I am trying to read a large text file (7GB) line by line, extract all the n-grams from each line, and store them in a HashMap. I create the following class from this code with some modifications:
public class NgExtract {
public List<String> ReturnNgrams(int order, String sent) {
List<String> ngs = new ArrayList<>();
String[] unigrams = sent.split(" ");
String ng;
for (int i = 0; i < unigrams.length - order + 1; i++) {
ng = BuildNg(unigrams, i, i + order);
if (!ngs.contains(ng.trim())) {
ngs.add(ng.trim());
}
}
return ngs;
}
public String BuildNg(String[] unigrams, int f, int l) {
StringBuilder ngStr = new StringBuilder();
for (int i = f; i < l; i++) {
ngStr.append(i > f ? " " : "").append(unigrams[i]);
}
return ngStr.toString();
}
}
I read the text file in a while loop (See below). If I do any of the following inside the while loop, memory consumption keeps going up until there is no memory available on my machine (with 16 GB of RAM). For smaller files (2-3 GB) the program terminates but still the amount of memory consumed is very large (7-8 GB). Therefore, I am guessing there is a memory leak somewhere that I can't find. Additionally, when I try methods such as sentence.split(" ")
inside the loop, the program terminates well with no memory problem. So I am almost certain the problem is with the NgExtract.
Create an instance of NgExtract inside the loop call its ReturnNgrams() method each sentence.
Create an instance of NgExtract outside the loop and call its ReturnNgrams() method inside the loop for each sentence.
Define ReturnNgrams as a static method of NgExtract and call it for each sentence inside the loop.

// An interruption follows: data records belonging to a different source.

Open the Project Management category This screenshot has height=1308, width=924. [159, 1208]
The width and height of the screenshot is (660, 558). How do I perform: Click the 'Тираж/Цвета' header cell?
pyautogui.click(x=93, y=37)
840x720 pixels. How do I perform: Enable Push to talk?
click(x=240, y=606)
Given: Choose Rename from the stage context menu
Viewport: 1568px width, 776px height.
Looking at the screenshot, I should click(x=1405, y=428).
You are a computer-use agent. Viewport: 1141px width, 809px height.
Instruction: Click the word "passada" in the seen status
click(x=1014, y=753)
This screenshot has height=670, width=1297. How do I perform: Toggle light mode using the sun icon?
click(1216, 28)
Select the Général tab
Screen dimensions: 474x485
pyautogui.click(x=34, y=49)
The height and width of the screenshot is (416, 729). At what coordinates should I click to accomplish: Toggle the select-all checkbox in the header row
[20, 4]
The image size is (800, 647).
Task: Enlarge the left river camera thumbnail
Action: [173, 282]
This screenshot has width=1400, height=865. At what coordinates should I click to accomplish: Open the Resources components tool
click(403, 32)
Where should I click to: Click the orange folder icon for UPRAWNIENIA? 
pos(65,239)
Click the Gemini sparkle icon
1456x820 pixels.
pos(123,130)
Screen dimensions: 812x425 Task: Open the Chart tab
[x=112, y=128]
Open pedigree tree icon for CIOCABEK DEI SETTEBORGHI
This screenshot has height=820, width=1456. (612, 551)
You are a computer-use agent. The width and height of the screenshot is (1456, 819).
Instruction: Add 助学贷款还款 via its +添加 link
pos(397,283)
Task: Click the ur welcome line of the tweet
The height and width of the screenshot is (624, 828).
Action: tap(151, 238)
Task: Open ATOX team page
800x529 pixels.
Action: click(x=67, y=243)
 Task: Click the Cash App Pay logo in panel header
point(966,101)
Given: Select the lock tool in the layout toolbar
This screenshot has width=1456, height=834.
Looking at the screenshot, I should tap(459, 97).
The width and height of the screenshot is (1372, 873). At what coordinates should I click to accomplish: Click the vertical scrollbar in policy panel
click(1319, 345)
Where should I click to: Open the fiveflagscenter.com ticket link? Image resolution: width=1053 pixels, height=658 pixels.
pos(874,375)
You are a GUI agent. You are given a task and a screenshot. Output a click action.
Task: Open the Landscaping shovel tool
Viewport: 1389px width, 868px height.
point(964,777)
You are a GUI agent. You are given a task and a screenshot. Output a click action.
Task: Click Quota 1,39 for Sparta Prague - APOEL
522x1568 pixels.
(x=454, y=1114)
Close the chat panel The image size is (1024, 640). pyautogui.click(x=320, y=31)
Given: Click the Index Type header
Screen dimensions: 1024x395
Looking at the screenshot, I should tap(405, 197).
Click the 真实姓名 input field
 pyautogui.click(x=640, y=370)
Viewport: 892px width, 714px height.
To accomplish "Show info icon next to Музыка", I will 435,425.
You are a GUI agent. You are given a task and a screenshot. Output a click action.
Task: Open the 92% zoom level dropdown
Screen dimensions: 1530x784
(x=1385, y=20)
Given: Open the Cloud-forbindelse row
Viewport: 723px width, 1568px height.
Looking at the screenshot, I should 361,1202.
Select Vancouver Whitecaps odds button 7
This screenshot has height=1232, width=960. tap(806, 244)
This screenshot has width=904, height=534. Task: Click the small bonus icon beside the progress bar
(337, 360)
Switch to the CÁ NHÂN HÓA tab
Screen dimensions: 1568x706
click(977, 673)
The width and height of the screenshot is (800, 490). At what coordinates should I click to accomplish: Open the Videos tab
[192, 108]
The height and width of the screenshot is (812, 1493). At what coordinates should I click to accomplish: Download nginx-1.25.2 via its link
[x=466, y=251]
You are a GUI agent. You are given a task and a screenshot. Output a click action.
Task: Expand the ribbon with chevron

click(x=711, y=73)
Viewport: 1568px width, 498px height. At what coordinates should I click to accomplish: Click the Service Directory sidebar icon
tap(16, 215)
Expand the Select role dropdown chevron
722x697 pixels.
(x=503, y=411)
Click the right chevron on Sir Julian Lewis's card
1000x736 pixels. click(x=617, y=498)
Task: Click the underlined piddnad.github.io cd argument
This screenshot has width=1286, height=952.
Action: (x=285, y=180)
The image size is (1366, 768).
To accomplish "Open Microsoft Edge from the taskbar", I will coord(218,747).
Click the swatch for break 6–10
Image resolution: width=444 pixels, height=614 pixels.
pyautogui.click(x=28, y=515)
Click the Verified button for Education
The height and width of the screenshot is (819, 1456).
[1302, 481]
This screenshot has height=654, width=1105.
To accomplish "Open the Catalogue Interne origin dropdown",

BufferedReader corpus = new BufferedReader( new InputStreamReader( new FileInputStream("path_2_corpus"), "UTF8")); HashMap<String, Integer> allNgs = new HashMap(); while ((sentence = corpus.readLine()) != null) { List<String> ngrams = //ReturnNgrams(sentence) approach 1, 2 or 3 //that I think leads to a (massive memory leak) if (!allNgs.containsKey(ng)) { allNgs.put(ng, 1); } else if (allNgs.containsKey(ng)) { int tmp = allNgs.get(ng); tmp++; allNgs.put(ng, tmp); } }